= Thomas Wight (Bandon) =

Thomas Wight, 1640–1724, was a native of Bandon, County Cork, Ireland, and author of the first History of the Quakers in Ireland. His father was Rice Wight, Church of Ireland minister of Bandon and a son of Thomas Wight, A.M. (fl. 1619-49) also a minister and a native of Guildford, Surrey.

While a clothier's apprentice, Wight attended Quaker meeting out of curiosity. He was impressed by a speech by Francis Howgill - "Before the eye can see, it must be opened; before the ear can hear, it must unstopped; and before the heart can understand, it must be illuminated." Edward Burrough was a further influence in causing Wight to move away from the Church of Ireland to becoming a Quaker himself.

He married in 1670 and had a large family. According to the History of Bandon.

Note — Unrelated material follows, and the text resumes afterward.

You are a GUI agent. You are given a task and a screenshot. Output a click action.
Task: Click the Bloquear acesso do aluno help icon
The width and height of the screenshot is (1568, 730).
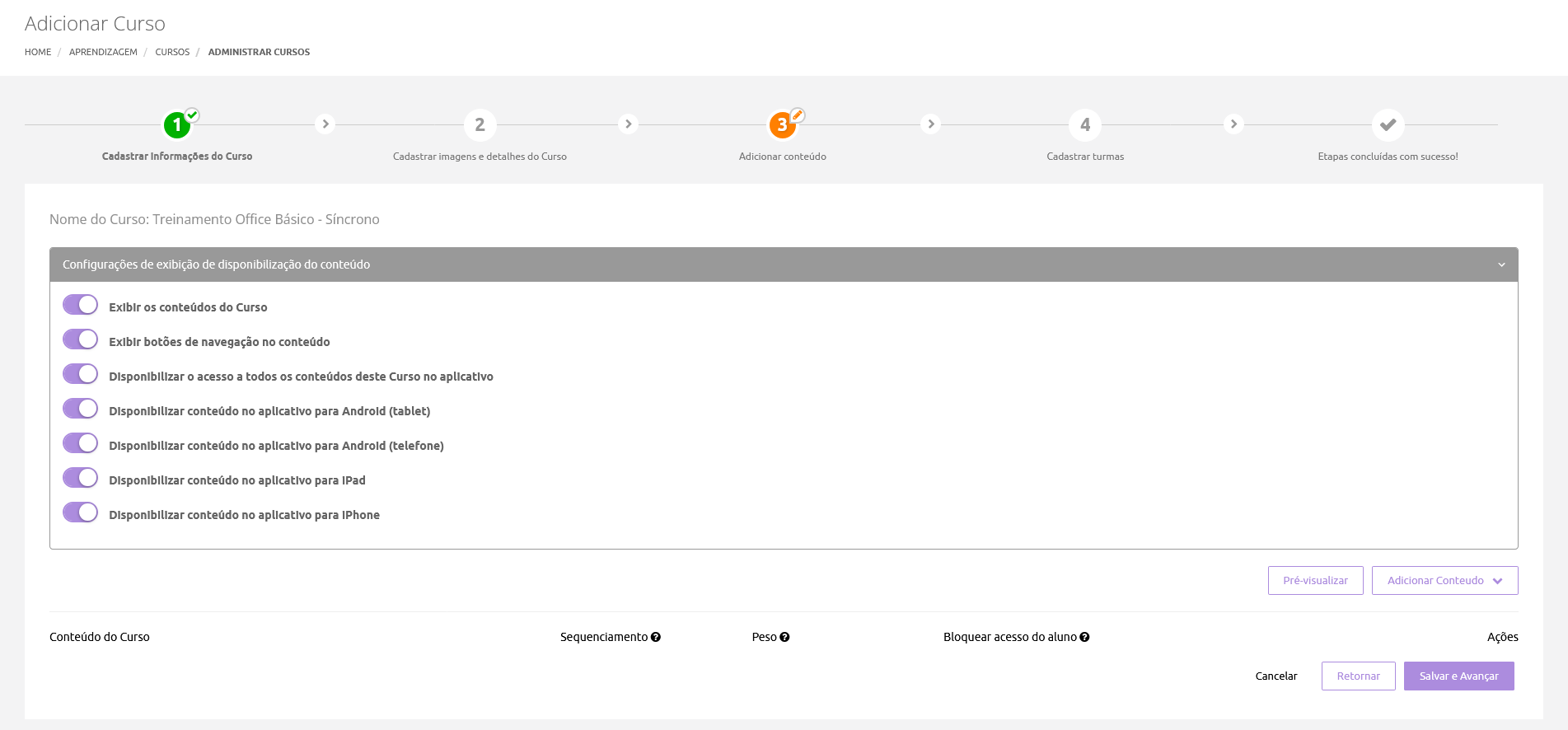pos(1084,637)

"His increased responsibilities induced him to attend very closely to his business-which was not confined to the clothing trade alone, he being also engaged as a commission agent-and in all likelihood Wight would have been in a short time a wealthy man, had he not been providentially stopped in his sinful career by an illumination direct from heaven, which threw a great deal of light into his dark mind, causing him to reflect much, and satisfying him "that he could not be heir to two kingdoms at once." He saw his great danger, and, like a thorough Christian he flung all his worldly gains to the winds, and devoted himself entirely to the truth. Being an able scribe, he was appointed clerk to the meeting in Cork, and for the province of Munster. He was also the compiler of an historical account of The first rise and progress of the truth in this nation, which he perfected in the form of annuls, up to the year 1700."